**Prompt:** Scan the entries below for the word "agent". Copy out every line in which it occurs.

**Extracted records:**

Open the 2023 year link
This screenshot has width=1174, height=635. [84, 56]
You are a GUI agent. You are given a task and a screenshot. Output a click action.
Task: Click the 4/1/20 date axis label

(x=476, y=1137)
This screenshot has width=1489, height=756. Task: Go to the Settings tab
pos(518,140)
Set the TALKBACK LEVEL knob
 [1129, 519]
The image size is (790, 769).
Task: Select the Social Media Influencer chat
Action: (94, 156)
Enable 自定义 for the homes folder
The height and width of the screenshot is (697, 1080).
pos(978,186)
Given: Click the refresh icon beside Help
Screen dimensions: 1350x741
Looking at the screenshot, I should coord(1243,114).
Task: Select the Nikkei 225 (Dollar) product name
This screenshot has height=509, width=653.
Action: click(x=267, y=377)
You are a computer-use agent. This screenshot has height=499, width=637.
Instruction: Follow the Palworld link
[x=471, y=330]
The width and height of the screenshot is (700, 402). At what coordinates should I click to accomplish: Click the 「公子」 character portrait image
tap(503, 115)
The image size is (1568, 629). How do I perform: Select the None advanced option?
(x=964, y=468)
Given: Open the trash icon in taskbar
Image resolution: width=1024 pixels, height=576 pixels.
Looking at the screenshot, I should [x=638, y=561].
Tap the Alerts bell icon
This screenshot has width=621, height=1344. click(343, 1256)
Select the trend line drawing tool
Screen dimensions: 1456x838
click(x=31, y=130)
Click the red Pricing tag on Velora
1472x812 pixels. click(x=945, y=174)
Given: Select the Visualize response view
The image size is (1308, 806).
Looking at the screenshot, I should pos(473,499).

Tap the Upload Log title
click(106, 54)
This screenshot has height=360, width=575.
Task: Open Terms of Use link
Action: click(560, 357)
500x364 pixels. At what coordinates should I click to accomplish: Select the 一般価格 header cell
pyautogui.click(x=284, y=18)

**Output of the task:**
You are a GUI agent. You are given a task and a screenshot. Output a click action.
You are a computer-use agent. This screenshot has height=499, width=637.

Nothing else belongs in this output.